Natasha D’Souza with her husky and well-modulated voice sang Jazz tunes with an accomplished air and did not attempt any songs that may have stretched abilities or made her sound artificial. Somewhere in the middle of an inspired performance Colin allowed Pune’s own Simone, daughter of trumpeter Jehangir and Alto Saxophonist, Jasmine to take the floor. One wonders how matured and self-confident this little girl still in her teens, sounds. It is nothing short of a miracle. Admitted, she has been performing since she was a tiny child indeed, but the flair and panache that she displays, is often totally missing from singers who enter the arena with trepidation and are forced to enquire with the audience if it is still with them…Simone’s body language tells us everyone is with her.
Those uncertain singers should measure the babble level as a sure-shot indicator. During slow ballads, the babble rises sharply, I can’t help noticing. Nothing of the sort happened through three songs that Simone sang, including her very jazzy Route Sixty Six, a song popularized by the velvety voiced Nat ‘King’ Cole in 1960s–and in her last offering she was joined by Natasha, both made an interesting pair, even a complimentary pair.
The crowd seemed sorry to see them go, but the star attraction, The Southern Quartet was to follow, and follow they did with a huge bang that kept the audience spellbound for more than an hour. Electric violinist Holger Jetter is a genius with his tiny instrument that could use a synthesizer but he never uses one. Often his pure tones sound rather like L. Shankar’s whose electric violin is much larger and whose dependence on the electronic gizmos and special effects is the mainstay of each performance. Holger sounds like he has definitely been listening with rapt attention to the violin maestros down south, e.g. Lalgudi Jayraman Iyer, Kannaikudi Vaidyanathan et al, and has absorbed the best out of those styles.
The Southern Jazz Quartet, Holger told us takes its name as most of the musicians are from Pondicherry, a stronghold of European Jazz. There was a brilliant tenor saxophonist, Maarten Wessels whose sound at times seemed like an echo of Holger’s wild range of screeches and caressing whispers that he produces from his tiny violin like a true maestro. I had seen him perform at Shisha Cafe nearly two years ago and it was a windfall to see him in action with his own group now. There was Keith on electric bass, who kept a respectful distance whilst the sounds of electric violin and tenor sax sort of played love games that seemed both an aural and visual delight. The brief solos that Keith flashed now and then showed he’s been on stage for decades, with an enviable flow in his soft rhythms and improvisation.

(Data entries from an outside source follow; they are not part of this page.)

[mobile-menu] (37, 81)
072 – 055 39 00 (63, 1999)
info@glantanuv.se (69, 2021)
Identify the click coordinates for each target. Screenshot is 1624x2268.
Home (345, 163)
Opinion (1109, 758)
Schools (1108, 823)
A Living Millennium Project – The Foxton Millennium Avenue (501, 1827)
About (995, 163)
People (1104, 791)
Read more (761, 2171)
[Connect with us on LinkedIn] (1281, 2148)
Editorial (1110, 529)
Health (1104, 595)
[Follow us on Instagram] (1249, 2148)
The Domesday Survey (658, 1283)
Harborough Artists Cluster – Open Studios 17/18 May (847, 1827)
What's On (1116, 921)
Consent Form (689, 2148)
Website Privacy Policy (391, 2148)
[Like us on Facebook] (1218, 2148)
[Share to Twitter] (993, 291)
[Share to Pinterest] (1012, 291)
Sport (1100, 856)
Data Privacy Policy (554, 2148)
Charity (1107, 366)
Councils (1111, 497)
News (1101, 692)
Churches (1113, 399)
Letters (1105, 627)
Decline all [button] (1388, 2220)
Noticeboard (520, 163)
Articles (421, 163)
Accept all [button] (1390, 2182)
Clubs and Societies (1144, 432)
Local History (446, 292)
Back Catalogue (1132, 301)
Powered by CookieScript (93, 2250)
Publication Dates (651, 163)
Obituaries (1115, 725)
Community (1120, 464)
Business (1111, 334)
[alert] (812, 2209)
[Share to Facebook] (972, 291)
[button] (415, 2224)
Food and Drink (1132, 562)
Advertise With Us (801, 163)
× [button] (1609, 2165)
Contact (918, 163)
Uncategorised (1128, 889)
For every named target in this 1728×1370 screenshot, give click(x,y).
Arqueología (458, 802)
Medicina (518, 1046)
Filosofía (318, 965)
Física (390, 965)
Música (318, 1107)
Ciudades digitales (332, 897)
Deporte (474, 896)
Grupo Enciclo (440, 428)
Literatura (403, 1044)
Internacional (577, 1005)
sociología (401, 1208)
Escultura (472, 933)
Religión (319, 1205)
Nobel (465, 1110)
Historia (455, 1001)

The quartet didn’t have a keyboardist, but the general brilliance of their totally arresting improvisations and flashy use of chords, and a tendency to build up almost an orgasmic climax slowly and surely towards the end of every tune, left the audience gasping for more. There were a couple of inspired solos on the drums too, by Jeoraj, a young drummer not seen here before, and he gave a good account of himself which made Holger and Maarten tempted to plunge in at calculated pauses –on the whole the jazz quartet played some standards and their own compositions with a sense of authority and the leading duo handled their instruments as if these were extensions of their physical being. All told, an amazing performance.
Congratulations to Shisha Café for having arranged such a wonderful jazz festival with very interesting performers. One hopes more such events enrich the Pune evenings in times to come.